Stated problem — Write out the rows below exactly as they appear, everything from the line containing "Given: Open the grid icon in the sidebar" down to the end of the rows, and omit the pictures.

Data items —
>>>
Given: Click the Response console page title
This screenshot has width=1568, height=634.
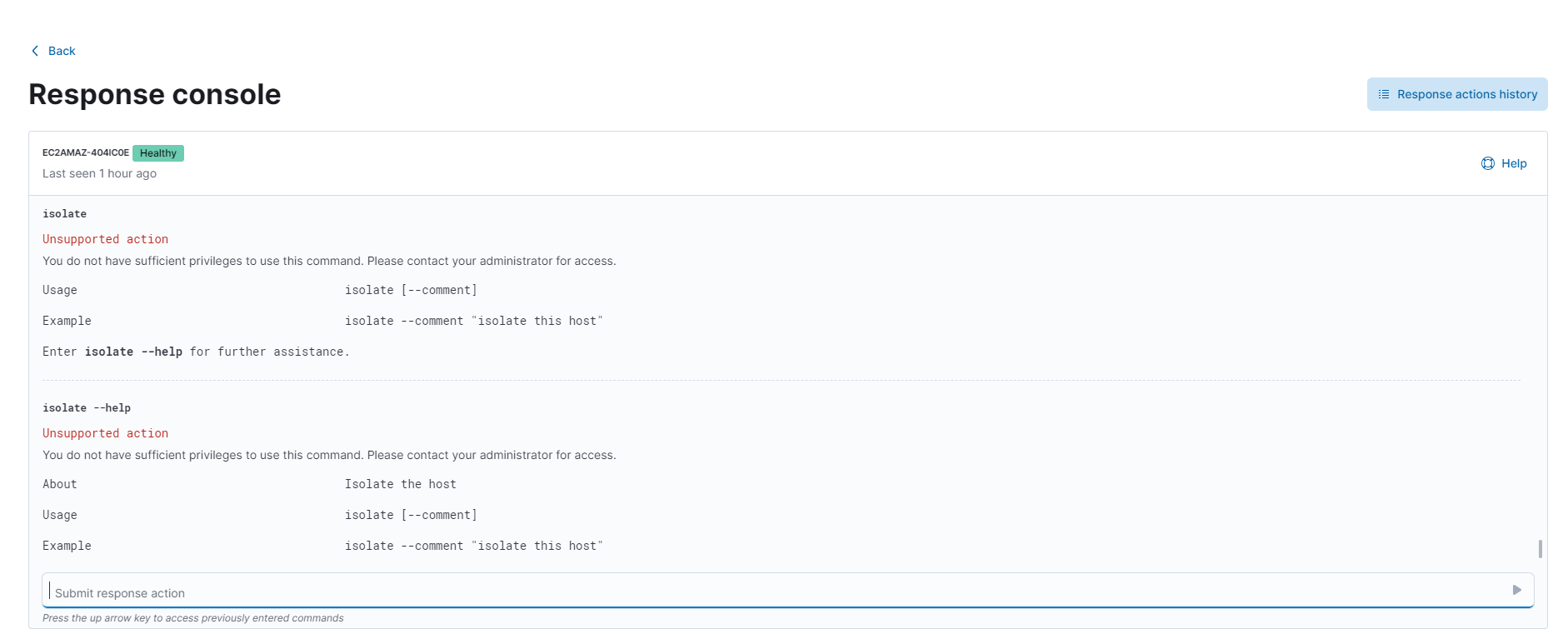Looking at the screenshot, I should [x=153, y=94].
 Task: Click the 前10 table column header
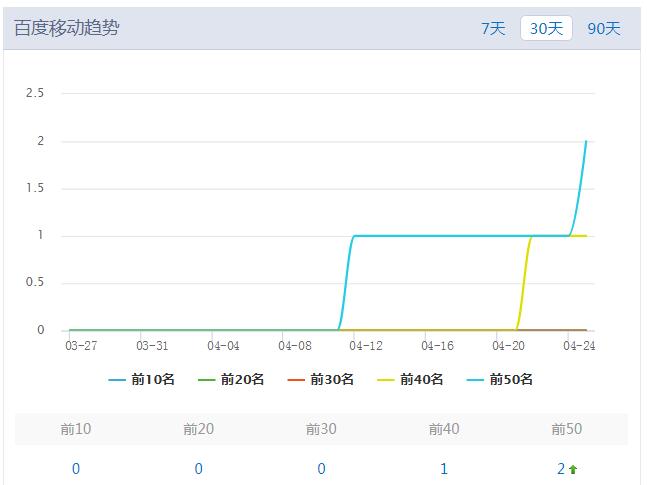click(76, 429)
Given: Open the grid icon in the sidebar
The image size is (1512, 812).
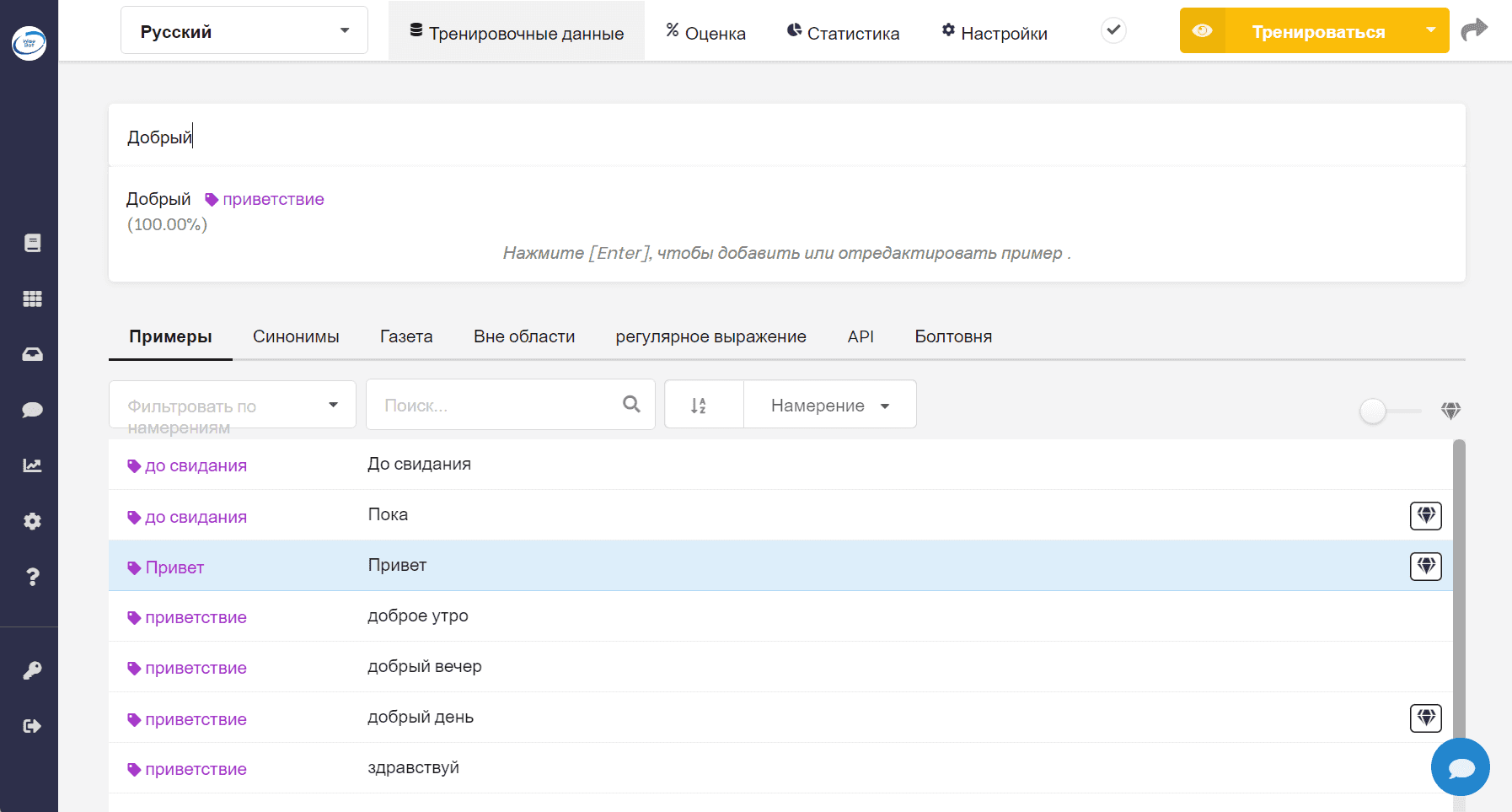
<<<
Output of the task —
Given: Open the grid icon in the sidebar
The image size is (1512, 812).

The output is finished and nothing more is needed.